In summary, we report four cases of UTROSCT and in doing so have undertaken a detailed immunohistochemical analysis. Characteristically these neoplasms coexpress epithelial, myoid and sex cord markers, as well as hormone receptors. However, judging by this and previous studies, the immunophenotype is variable. A polyphenotypic immunophenotype is a characteristic feature of UTROSCT and may be helpful in diagnosis and in the exclusion of other lesions.
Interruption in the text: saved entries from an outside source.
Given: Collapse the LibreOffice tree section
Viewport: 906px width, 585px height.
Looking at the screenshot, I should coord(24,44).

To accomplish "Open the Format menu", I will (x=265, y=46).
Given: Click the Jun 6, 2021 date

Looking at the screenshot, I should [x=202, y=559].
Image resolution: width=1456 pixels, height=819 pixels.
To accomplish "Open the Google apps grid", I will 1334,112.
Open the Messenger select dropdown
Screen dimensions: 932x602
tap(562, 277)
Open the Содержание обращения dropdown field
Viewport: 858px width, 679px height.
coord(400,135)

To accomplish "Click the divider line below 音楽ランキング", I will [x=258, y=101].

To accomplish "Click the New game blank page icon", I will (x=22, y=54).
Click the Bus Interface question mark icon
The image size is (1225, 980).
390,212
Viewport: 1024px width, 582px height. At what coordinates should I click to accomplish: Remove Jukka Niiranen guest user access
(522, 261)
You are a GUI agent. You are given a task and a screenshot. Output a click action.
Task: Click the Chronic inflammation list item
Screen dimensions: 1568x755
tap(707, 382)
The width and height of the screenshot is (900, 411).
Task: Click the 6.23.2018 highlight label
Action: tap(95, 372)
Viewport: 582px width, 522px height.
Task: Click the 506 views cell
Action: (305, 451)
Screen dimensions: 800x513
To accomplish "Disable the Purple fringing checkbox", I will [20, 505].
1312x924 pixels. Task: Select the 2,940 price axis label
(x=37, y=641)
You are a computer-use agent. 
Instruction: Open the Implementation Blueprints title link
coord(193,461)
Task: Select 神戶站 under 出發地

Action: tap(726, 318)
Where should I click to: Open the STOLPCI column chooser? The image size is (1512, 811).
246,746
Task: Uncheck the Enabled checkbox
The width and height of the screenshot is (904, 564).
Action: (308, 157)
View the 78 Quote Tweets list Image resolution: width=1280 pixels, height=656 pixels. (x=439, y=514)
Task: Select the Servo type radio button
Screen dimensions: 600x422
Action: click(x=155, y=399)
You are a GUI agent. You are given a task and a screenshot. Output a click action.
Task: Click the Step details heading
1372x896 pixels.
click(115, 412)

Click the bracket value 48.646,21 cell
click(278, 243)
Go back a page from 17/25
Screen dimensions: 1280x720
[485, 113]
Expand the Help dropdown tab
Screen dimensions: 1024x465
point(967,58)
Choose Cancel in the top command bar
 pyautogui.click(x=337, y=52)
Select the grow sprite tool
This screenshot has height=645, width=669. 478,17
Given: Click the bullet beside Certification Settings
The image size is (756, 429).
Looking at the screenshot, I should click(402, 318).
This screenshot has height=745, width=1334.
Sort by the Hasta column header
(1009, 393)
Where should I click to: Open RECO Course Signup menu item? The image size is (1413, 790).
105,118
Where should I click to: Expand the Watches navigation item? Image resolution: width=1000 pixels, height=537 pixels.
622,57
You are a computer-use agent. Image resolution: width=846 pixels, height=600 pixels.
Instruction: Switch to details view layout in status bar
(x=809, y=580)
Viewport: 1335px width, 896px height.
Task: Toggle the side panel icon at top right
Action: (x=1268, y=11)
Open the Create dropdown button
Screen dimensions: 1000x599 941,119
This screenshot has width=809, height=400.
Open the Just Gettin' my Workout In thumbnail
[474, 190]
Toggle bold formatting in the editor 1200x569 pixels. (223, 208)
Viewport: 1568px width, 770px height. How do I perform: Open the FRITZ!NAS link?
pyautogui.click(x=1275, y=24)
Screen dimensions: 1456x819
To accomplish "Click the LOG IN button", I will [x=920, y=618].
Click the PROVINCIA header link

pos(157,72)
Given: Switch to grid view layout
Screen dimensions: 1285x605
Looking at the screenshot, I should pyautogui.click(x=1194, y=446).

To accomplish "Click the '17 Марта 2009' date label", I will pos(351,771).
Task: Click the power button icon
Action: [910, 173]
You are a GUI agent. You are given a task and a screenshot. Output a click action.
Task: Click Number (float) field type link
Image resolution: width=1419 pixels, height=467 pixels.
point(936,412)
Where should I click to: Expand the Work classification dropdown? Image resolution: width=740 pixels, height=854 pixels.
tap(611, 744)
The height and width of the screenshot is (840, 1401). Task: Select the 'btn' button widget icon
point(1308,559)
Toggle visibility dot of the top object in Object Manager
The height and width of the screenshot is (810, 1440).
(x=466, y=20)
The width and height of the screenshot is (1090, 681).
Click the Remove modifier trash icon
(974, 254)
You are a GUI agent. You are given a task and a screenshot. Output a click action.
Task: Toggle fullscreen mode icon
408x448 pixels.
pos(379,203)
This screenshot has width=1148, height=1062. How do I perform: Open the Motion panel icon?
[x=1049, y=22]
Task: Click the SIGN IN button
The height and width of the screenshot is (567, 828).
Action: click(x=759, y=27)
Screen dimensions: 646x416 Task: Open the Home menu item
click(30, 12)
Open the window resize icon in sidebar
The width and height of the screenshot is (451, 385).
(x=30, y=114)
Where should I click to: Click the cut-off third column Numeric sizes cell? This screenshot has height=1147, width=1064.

Furthermore the polyphenotypic immunophenotype suggests an origin from an uncommitted cell with the capacity for multidirectional differentiation.
- Uterine tumour resembling ovarian sex cord tumour (UTROSCT) exhibits a polyphenotypic immunophenotype with coexpression of markers of epithelial, myoid and sex cord lineage, as well as hormone receptors.
- CD56 positivity is further evidence of true sex cord differentiation.
- The polyphenotypic immunophenotype may be useful in diagnosis and in the exclusion of other neoplasms.
- UTROSCT is likely to be derived from an uncommitted cell with the capacity for multidirectional differentiation.